In the data, extract each line that holds the string "agent".

=== Given records ===
= = = = =
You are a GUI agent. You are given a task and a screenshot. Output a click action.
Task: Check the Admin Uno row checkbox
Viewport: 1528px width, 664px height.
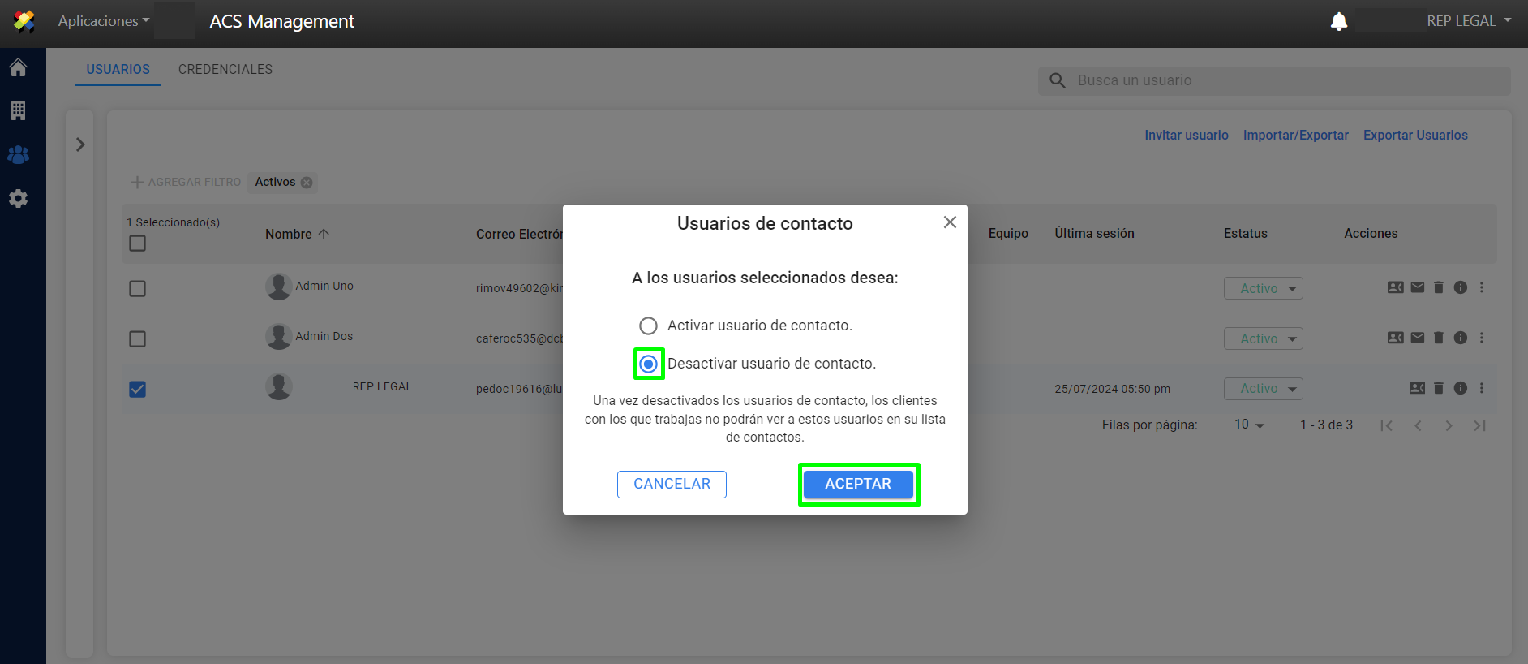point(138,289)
= = = = =
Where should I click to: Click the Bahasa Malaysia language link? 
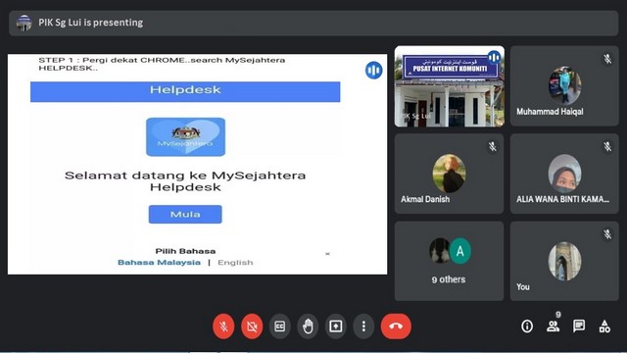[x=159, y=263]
= = = = =
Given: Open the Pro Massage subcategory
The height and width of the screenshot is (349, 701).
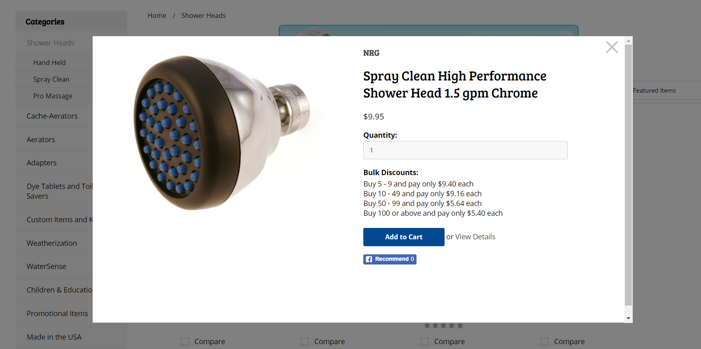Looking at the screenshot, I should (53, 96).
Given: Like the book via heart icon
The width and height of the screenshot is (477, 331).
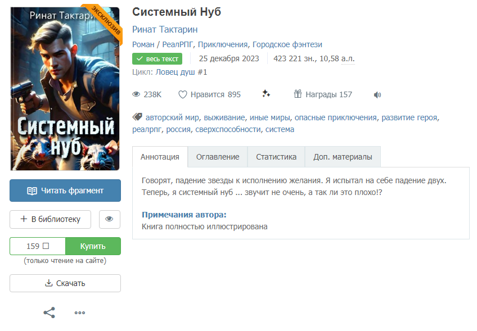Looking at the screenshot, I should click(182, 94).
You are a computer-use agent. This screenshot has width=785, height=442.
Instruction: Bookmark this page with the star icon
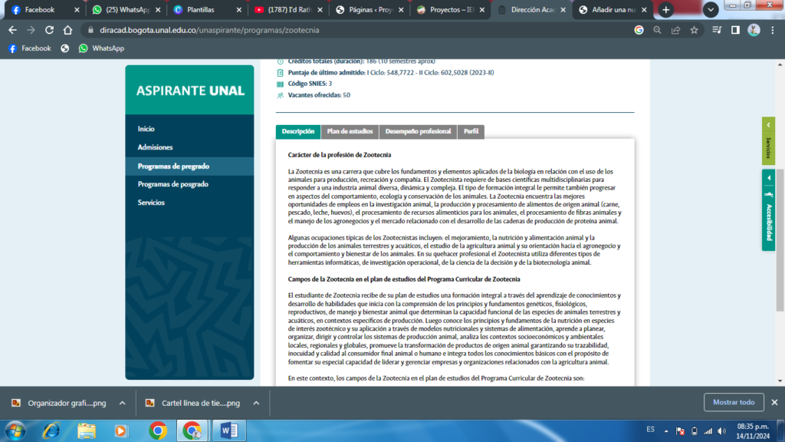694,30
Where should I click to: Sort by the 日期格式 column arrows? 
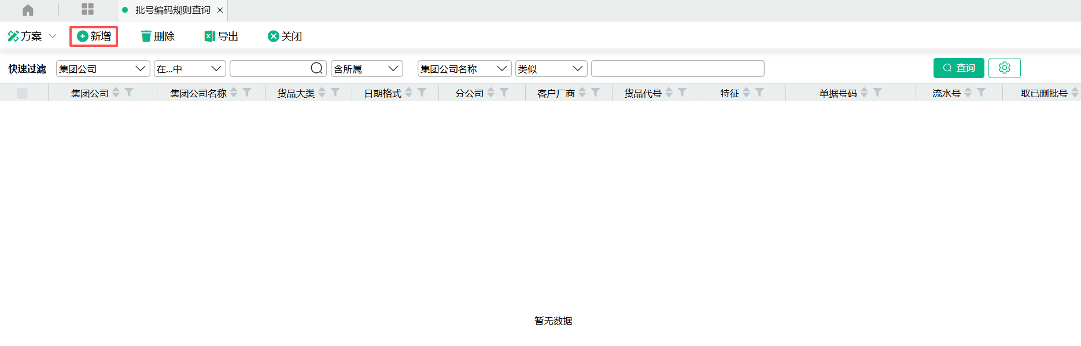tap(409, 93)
= = = = =
=== Response to this exercise ===
You are a GUI agent. You are given a task and a screenshot. Output a click action.
You are a computer-use agent. This screenshot has width=785, height=442.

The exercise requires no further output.